MATERIAL FOR THIS EXERCISE

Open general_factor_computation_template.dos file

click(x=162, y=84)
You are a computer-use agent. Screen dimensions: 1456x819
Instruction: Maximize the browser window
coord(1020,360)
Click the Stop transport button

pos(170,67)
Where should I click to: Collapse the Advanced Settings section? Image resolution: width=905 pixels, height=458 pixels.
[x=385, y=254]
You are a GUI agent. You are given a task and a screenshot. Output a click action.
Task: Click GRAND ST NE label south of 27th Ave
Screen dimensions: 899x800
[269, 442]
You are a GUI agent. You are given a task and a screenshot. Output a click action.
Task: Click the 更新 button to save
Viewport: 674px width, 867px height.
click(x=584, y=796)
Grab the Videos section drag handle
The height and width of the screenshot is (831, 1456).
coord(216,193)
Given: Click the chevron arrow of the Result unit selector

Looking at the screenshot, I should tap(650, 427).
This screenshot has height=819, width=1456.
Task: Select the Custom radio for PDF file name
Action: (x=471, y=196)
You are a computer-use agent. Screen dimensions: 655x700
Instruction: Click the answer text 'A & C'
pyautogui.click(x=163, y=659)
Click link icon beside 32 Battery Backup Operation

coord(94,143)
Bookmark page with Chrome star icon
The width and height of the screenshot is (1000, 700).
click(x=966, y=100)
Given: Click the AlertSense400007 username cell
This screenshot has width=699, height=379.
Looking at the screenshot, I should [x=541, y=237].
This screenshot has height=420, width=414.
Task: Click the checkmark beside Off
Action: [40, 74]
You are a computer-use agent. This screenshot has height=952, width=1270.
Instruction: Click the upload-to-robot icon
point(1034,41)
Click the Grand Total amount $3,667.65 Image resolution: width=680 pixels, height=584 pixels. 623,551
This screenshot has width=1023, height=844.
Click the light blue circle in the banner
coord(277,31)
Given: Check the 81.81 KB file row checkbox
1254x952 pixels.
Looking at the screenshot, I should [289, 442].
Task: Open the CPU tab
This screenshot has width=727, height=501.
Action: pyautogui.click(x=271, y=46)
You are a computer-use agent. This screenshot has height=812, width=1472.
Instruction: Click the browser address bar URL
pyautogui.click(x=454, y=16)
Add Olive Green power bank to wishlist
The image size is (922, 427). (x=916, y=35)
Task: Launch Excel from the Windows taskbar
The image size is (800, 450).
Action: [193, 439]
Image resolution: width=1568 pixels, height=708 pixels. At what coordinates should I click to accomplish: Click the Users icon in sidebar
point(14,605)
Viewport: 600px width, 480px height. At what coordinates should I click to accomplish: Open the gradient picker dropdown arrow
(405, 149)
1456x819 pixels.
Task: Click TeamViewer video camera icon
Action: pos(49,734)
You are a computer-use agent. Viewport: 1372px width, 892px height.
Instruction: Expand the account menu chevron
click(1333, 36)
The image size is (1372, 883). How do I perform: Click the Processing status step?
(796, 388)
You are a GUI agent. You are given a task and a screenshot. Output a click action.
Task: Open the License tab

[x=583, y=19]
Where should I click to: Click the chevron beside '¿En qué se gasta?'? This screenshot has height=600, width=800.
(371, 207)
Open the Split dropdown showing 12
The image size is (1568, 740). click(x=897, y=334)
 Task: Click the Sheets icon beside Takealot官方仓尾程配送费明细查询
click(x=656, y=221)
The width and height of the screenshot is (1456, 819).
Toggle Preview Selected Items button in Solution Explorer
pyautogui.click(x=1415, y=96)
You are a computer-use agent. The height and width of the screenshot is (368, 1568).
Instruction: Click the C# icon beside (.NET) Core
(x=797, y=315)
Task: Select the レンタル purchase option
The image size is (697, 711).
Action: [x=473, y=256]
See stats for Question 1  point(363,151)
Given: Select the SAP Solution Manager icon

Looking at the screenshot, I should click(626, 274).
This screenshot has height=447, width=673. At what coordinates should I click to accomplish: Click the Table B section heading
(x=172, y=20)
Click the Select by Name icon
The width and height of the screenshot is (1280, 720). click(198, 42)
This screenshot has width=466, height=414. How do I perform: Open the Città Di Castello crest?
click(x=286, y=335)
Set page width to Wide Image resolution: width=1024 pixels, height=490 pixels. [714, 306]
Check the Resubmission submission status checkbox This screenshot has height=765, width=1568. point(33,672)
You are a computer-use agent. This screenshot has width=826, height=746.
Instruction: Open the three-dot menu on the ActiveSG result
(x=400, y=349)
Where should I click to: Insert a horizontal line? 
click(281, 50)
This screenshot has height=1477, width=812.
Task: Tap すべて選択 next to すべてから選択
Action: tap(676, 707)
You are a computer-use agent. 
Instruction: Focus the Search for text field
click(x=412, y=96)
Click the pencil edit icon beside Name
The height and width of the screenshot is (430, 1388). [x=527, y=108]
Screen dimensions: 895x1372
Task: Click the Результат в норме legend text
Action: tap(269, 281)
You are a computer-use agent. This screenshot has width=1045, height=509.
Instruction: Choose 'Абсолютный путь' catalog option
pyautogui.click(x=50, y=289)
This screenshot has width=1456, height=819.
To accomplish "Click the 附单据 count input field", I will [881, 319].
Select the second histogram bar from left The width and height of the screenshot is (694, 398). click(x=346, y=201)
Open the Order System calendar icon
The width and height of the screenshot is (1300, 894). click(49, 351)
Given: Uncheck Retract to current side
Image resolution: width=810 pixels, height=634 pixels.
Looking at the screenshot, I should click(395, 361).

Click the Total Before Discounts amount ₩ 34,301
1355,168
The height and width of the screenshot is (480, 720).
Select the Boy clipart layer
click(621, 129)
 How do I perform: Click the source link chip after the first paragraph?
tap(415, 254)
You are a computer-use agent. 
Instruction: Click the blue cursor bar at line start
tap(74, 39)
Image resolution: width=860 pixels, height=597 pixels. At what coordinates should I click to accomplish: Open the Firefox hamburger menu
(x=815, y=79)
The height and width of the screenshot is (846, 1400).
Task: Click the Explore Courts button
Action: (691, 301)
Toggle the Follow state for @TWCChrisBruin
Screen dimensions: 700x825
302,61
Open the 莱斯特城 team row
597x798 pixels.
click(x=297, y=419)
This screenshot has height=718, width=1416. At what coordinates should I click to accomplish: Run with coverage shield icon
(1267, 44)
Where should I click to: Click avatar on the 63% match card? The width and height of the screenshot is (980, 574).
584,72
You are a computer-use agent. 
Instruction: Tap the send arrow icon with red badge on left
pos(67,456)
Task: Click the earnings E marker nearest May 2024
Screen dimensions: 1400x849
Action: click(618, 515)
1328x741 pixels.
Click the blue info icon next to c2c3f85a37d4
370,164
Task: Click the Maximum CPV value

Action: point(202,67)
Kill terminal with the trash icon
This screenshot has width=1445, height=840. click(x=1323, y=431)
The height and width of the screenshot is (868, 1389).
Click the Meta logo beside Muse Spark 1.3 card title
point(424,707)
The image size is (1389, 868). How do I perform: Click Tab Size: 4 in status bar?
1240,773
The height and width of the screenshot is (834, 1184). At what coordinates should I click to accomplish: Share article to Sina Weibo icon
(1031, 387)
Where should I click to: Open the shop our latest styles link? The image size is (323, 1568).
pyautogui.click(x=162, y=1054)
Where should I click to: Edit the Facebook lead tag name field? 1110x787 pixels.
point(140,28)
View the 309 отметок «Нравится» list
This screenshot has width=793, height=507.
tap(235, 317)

REQUEST
Pull out every line of the entries above that contains the string "Viewport", and copy each one in full.

THE ANSWER
Viewport: 674px width, 867px height.
Viewport: 600px width, 480px height. At what coordinates should I click to accomplish: Open the gradient picker dropdown arrow
You are a computer-use agent. Viewport: 1372px width, 892px height.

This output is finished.